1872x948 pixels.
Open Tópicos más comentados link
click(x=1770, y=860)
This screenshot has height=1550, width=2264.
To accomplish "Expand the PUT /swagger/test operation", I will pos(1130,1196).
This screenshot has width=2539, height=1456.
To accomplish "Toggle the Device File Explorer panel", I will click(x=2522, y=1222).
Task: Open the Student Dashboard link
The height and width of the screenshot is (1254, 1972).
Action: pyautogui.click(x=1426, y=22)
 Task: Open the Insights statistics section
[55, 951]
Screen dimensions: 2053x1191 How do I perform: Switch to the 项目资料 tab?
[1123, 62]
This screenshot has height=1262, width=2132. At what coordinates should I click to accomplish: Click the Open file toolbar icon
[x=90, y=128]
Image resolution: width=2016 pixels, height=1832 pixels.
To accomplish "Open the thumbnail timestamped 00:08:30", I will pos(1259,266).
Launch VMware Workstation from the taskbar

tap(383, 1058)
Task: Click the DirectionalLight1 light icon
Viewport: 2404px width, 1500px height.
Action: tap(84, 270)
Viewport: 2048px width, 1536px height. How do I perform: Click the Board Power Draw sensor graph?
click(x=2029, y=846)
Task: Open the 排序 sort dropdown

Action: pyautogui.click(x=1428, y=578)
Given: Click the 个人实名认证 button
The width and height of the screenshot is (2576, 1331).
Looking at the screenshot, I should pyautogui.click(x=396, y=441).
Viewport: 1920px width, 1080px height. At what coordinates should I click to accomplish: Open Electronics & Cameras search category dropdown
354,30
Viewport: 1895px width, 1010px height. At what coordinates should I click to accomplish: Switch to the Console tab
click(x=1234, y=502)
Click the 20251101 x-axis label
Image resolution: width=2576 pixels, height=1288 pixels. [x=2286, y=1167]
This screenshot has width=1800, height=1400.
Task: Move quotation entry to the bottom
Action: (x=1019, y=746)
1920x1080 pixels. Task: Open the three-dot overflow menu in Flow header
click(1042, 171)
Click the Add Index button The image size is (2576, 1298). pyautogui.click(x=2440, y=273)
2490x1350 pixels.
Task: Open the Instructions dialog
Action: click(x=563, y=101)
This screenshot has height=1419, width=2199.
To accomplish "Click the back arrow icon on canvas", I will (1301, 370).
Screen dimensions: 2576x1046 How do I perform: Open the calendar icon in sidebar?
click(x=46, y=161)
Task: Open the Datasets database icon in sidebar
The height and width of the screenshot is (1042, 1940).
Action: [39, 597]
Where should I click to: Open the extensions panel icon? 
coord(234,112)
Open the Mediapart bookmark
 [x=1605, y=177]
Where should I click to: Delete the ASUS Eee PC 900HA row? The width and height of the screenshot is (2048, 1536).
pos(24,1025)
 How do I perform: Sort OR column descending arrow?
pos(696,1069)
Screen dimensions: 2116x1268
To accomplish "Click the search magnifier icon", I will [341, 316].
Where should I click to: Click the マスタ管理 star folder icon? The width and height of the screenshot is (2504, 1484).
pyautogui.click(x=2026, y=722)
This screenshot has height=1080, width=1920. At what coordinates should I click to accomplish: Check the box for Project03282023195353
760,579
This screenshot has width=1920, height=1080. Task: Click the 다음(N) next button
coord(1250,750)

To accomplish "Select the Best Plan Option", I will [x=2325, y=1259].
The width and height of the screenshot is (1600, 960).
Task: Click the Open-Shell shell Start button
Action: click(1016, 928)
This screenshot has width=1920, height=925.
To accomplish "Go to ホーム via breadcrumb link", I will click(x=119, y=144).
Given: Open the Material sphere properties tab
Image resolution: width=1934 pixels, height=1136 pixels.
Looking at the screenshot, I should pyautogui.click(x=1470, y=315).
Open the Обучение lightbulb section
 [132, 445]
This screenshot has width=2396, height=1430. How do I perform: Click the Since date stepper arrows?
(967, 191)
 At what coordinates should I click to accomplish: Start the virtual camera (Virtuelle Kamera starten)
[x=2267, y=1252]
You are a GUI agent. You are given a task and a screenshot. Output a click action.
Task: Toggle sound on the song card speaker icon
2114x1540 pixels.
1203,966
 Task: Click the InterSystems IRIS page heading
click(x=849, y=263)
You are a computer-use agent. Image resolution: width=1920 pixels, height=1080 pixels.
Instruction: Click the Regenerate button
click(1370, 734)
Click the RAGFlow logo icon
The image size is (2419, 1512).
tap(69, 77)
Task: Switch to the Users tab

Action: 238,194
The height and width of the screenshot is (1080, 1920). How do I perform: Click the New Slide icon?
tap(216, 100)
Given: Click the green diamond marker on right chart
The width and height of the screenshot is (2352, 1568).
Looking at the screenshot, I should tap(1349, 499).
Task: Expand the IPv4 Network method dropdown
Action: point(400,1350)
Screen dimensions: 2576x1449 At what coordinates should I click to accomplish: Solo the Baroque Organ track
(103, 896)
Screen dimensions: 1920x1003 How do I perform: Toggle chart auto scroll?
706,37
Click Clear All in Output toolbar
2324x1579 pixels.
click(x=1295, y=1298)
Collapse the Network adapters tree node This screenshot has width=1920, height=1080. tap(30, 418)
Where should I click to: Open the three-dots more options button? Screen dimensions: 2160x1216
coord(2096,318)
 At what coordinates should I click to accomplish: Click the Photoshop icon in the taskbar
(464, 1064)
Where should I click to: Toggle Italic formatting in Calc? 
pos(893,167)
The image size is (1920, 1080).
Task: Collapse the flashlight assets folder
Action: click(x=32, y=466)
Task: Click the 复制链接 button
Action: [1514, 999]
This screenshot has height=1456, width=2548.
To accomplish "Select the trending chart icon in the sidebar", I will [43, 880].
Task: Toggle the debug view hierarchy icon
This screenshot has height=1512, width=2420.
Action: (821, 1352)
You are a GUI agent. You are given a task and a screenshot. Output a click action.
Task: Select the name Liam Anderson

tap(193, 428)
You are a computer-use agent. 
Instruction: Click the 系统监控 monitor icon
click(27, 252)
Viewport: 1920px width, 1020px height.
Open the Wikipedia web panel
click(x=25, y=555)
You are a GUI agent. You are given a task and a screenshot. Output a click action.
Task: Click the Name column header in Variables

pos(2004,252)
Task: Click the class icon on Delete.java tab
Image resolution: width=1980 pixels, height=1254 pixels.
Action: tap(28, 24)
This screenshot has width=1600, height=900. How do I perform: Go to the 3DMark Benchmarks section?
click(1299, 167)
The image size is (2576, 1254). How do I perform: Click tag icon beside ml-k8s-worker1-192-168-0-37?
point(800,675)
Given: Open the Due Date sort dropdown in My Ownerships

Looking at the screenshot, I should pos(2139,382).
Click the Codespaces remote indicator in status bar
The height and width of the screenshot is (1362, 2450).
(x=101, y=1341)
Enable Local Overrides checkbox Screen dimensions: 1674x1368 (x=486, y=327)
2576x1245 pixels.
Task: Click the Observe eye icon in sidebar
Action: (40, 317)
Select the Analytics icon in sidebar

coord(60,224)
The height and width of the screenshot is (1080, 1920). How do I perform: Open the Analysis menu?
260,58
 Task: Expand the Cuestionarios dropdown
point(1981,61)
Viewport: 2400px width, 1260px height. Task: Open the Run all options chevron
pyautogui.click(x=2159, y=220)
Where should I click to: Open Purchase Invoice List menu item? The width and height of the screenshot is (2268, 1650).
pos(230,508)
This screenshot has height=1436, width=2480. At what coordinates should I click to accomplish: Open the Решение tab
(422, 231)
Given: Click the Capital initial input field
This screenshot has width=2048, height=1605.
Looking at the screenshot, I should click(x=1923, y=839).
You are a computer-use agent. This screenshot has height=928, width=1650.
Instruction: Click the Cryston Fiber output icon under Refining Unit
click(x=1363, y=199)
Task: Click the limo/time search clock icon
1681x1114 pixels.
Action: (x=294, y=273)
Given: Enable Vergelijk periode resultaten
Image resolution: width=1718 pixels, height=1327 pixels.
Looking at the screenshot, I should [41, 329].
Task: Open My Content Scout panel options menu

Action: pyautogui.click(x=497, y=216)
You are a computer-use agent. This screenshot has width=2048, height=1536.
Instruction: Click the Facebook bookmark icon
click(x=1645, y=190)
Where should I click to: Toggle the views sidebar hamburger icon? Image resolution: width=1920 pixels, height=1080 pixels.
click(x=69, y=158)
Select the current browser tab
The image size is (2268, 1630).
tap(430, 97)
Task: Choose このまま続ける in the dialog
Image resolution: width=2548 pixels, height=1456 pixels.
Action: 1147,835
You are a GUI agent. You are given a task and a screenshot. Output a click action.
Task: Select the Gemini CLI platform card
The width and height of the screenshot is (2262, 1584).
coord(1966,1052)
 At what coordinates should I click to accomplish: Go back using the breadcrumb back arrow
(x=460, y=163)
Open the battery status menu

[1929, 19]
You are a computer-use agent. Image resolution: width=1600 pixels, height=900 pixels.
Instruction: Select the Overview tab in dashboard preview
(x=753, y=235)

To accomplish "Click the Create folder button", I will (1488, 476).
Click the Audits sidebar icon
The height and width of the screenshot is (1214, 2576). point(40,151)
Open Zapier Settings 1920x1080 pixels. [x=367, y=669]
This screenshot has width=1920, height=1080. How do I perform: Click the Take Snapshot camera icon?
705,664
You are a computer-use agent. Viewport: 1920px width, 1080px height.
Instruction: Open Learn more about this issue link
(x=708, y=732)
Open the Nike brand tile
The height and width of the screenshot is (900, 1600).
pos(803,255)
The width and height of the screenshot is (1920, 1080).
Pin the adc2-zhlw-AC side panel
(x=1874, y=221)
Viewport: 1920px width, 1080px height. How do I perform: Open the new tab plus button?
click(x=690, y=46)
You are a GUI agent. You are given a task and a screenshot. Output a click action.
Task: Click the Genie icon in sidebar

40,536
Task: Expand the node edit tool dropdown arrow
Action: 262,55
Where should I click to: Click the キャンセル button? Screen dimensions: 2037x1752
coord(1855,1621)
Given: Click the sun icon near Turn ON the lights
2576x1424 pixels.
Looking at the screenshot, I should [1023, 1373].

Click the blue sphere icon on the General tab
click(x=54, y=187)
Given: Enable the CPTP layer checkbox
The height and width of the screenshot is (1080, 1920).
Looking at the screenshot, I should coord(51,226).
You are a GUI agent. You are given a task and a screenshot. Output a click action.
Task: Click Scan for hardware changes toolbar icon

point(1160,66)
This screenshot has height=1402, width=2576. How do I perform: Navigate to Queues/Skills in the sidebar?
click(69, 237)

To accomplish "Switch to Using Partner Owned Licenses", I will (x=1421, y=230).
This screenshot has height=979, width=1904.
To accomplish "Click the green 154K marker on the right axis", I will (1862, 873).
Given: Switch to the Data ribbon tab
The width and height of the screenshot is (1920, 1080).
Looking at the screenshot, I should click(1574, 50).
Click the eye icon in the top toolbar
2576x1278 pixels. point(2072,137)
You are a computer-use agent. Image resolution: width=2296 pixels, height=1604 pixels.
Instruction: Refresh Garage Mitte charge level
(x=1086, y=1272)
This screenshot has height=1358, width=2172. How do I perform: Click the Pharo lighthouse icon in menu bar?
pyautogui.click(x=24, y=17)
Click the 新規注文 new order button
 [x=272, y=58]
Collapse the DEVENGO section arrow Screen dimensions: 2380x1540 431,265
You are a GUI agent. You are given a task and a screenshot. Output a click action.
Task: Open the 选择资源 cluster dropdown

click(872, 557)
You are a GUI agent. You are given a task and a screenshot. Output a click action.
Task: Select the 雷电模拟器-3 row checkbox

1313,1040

○ ○ ○ ○

== What you have to do ==
Every line of the listing that holds "green" should be found and copied.

== Answer box ==
Given: Click the green diamond marker on right chart
To accomplish "Click the green 154K marker on the right axis", I will (1862, 873).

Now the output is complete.